In this article (first appearing in FM World magazine), Beverley Vara looks at an important adverse possession case considering whether someone who has been registered as the proprietor of land by wrongly claiming that he had been in adverse possession can retain that title if the original proprietor fails to reply to the Land Registry in time.


This case concerns adverse possession which is the doctrine by which a squatter who has been in occupation of land can apply to the Land Registry to become the owner of that land, and if the true owner does not object within a stipulated timeframe, the squatter will become the owner.

The Facts

Mr Mannion bought a field in 1996 and was duly registered as its proprietor. Over the years Mr Baxter made some use of the field. In August 2005 Mr Baxter made an application to the Land Registry for registration of the field in his name claiming he had been in adverse possession of the field since 1985. The Land Registry sent a notice to Mr Mannion stating that if he objected he must say so before 8 May 2006.

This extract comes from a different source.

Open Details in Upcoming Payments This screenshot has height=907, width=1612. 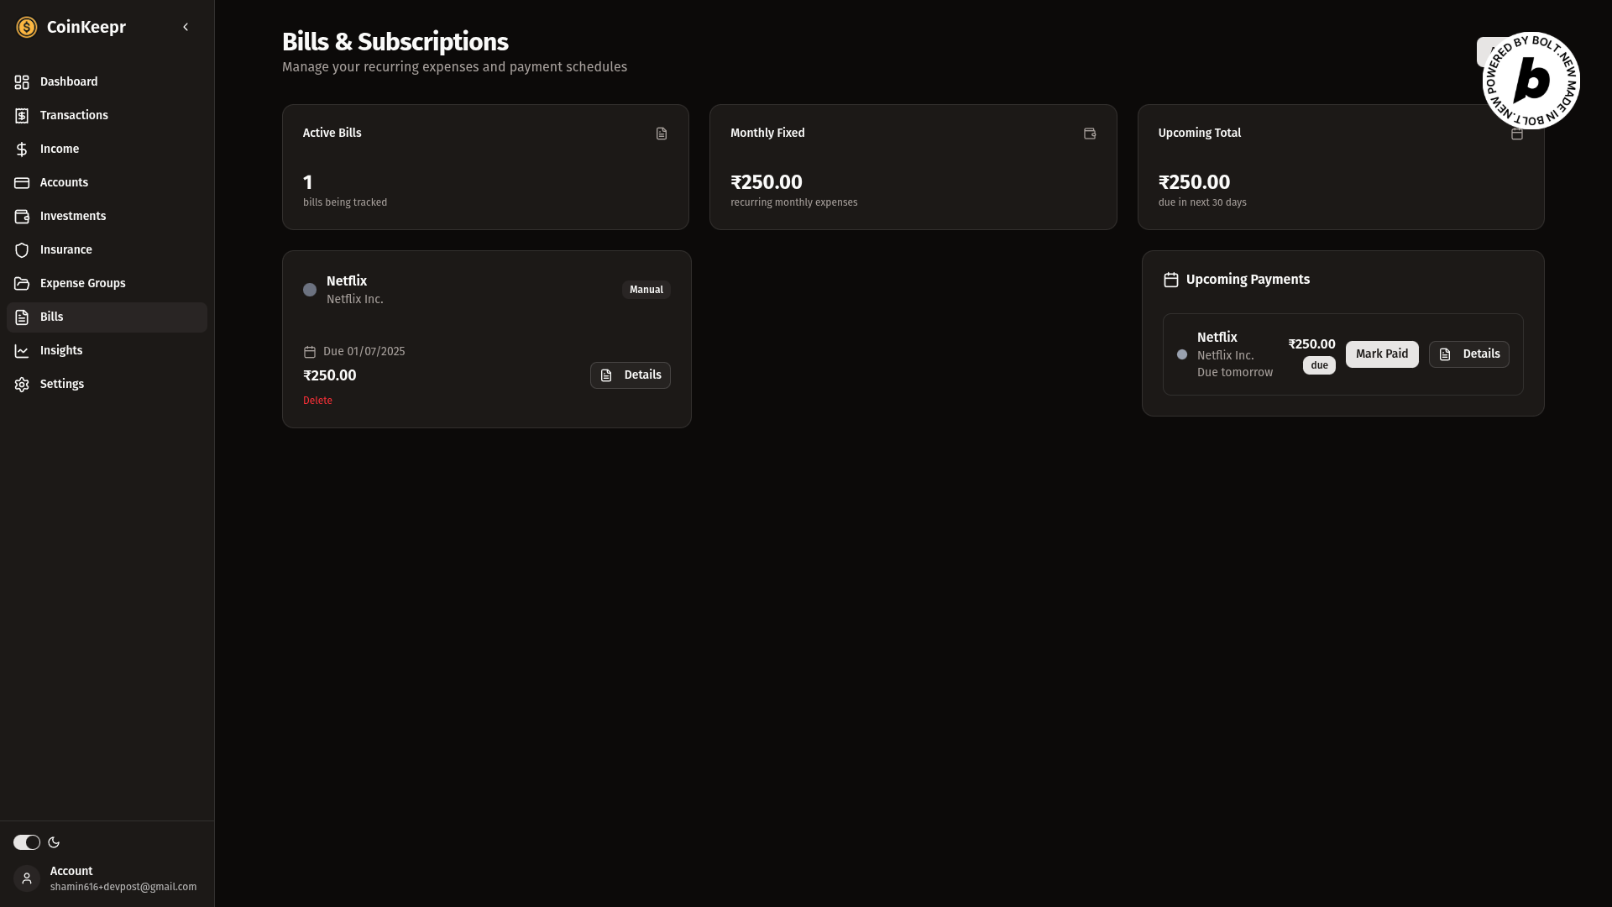click(x=1468, y=354)
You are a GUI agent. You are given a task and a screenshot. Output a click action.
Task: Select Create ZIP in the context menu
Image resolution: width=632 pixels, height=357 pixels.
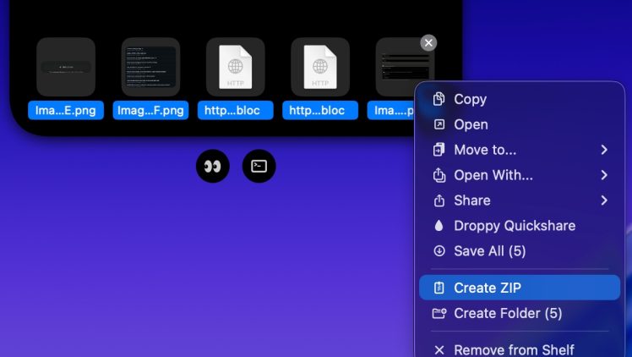487,288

Mr Mannion received the form sent by the Land Registry but did not complete it. He consulted a solicitor who said this was not his kind of expertise and before he could consult another solicitor he suffered a series of family misfortunes which distracted him from the task. It was not until 8 September that Mr Manning’s new solicitors wrote. By that stage the Land Registry had already registered Mr Baxter as owner.

Mr Mannion lodged an application for rectification saying that the alteration of title was for the purpose of “correcting a mistake”. Mr Baxter objected and the matter was referred to the Deputy Adjudicator. She heard evidence from both sides and held that Mr Baxter was not entitled to claim adverse possession. She ordered that rectification of the Register be made. Mr Baxter appealed. He said the reason that he had been registered as proprietor was as a result of the failure of Mr Mannion to object rather than because of a mistake by the Land Registry. The Judge who heard the appeal rejected that contention and agreed with the Deputy Adjudicator that the Register should be rectified. Mr Baxter took his case to the Court of Appeal.

Mr Baxter argued that the expression “correcting a mistake” had limited scope and that the intention of the Act was clear: there should be a once and for all system that produced clarity, certainty and simplicity.

What did the Court say?

The Court of Appeal did not accept this argument. They, like the Judge below them, considered that the proposed construction would be an invitation to fraud and that it was wholly improbable that Parliament could have intended that the true owner could lose his land for want of a form.

Accordingly the register will be rectified to reassert Mr Manning’s ownership.